[What you need to do] Please output every record below exactly as written, leaving out any pictures.

[Stored items]
↓

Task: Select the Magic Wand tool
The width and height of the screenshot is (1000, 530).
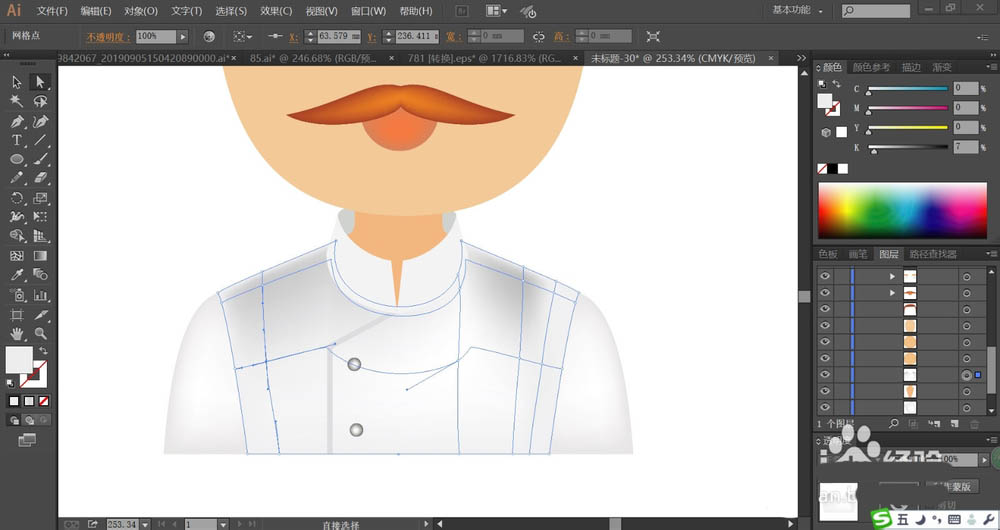Action: pos(17,102)
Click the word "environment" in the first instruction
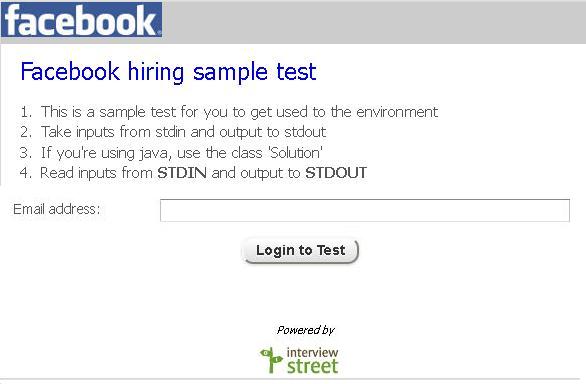586x384 pixels. click(x=397, y=112)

↑

[The answer]
Task: Select the Magic Wand tool
The width and height of the screenshot is (1000, 530).
Action: pos(17,102)
Click the word "environment" in the first instruction
586x384 pixels. click(x=397, y=112)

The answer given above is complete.